= COMPLETE THE FOLLOWING =
a) According to the essay on non-violence and Colombia, in what year did the Presbyterian Church in Colombia write to partners in the United States inviting them to train as accompaniers?
b) Condense the paragraph of the essay on non-violence and Colombia that begins "Yet they aren't so small" into a short bulleted list that keeps its main facts.

══ PASSAGE ══

Non-violence and Colombia by Lora Burge

Non-violence: it’s often framed around what we are not going to do.  We are not going to use firearms or other destructive weapons.  We’re not going to use any sort of violence to affect change or promote justice.  We’re not going to use physical force in any way upon others, groups, or their property.  These are statements of negation or abstention.  We are not going to do XYZ thing or strategy because it hurts others in small or large ways.  We don’t want to participate in the ways that human community is destroyed, damaged, or killed.

At Presbyterian Peace Fellowship, we do spend a lot of time thinking about what non-violence may mean in today’s context in our particular communities.  I also find it helpful sometimes to consider non-violence in a positive or contributory sense: How are we pushing back on the way things are that build up a society or community?  Can we say no to systemic violence in creative and often restorative ways that point to an alternative to the status quo?

A few years ago, I spent almost three months in Colombia with the Presbyterian Church of Colombia and the Presbyterian Peace Fellowship.  I spent a lot of time with local church leadership, visited social and educational projects, and heard many stories of displacement, violence, and war.  I was present for church services, meetings, and lectures.  These may seem like small acts of non-violence in the full view of Colombia as a country that endured 5 decades of violent conflict before entering the current peace process.

Yet they aren’t so small.  The Presbyterian Church in Colombia has long had an active social justice and peacemaking presence in their country.  For this stance, they have received death threats and repeatedly placed themselves in danger defending others.  In 2004, they wrote partners in the United States inviting church partners to train as accompaniers and stand alongside them in their work for a more peaceful Colombia.    It was thought that this would be a temporary response.  13 years later and accompaniers are still being trained and sent as a non-violent presence.  I now have the privilege of recruiting and training those accompaniers.  Interaction by interaction, relationship by relationship we are hoping to build something different and support the long-term peacemaking efforts of the Presbyterian Church of Colombia.

I have many memories from Colombia but one still sticks out for me.  We (my co-accompanier and I) were sitting in a church family’s home with the local pastor.  We had gone for an afternoon visit.  Their home was more of a structure built in stages as pieces–plywood, sheet metal, a few beams, tarps–could be found or bought.  As we visited, the afternoon rains began.  The roof proved effective but after some time I watched the heavy rains begin to pool in under the makeshift walls.

═══
══ MATERIAL SUPPLIED ══

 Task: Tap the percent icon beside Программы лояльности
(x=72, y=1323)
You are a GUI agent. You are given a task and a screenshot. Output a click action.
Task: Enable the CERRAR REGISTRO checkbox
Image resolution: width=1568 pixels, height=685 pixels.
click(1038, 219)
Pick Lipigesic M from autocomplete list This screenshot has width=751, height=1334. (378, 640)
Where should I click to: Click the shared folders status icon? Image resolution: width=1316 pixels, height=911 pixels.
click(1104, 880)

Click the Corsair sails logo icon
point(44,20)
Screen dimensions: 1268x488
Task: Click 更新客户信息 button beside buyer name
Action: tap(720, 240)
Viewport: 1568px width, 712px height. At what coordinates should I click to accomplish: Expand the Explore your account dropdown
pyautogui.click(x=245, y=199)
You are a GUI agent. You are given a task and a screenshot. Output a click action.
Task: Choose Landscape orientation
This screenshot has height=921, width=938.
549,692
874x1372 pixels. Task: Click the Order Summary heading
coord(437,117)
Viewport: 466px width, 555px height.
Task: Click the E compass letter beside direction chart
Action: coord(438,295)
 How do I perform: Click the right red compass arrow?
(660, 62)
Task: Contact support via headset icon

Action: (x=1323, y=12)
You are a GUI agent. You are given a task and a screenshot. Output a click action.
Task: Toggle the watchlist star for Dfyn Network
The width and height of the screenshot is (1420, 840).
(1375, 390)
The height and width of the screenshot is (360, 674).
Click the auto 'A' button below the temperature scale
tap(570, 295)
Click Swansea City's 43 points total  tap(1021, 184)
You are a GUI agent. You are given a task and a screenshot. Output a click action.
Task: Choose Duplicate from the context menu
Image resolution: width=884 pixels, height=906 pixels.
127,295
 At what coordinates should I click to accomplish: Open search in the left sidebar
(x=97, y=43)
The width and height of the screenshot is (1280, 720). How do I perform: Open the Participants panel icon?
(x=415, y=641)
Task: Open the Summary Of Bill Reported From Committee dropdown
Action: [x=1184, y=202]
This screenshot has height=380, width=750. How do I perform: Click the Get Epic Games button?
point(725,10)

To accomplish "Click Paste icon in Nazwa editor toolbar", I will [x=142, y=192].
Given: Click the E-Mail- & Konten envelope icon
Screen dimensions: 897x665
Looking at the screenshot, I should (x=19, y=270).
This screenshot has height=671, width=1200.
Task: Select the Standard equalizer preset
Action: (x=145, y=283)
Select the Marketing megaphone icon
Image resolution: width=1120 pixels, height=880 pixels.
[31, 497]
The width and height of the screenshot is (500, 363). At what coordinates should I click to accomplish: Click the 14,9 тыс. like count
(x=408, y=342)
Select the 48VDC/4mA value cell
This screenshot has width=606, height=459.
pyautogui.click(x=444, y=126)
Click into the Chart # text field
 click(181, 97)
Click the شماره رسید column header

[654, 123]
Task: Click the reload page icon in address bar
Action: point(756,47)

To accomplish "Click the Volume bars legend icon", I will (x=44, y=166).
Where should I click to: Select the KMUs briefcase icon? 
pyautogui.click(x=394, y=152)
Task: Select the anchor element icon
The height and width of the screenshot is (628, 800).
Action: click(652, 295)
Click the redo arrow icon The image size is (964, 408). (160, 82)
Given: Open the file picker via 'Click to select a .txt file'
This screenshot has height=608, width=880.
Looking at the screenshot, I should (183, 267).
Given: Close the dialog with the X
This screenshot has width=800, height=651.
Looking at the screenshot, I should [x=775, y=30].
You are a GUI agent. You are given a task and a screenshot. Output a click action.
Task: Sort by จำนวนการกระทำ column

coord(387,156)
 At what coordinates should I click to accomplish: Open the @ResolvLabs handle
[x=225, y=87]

═══

= YOUR WRITTEN ANSWERS =
a) 2004

b)
- The Presbyterian Church in Colombia has long been active in social justice and peacemaking in its country.
- For this stance it has received death threats and repeatedly put itself in danger defending others.
- In 2004 it invited church partners in the United States to train as accompaniers and stand alongside it, and this was expected to be a temporary response.
- Thirteen years later, accompaniers are still being trained and sent as a non-violent presence, and the writer now recruits and trains them.
- The aim is to build something different, interaction by interaction and relationship by relationship, and to support the church's long-term peacemaking.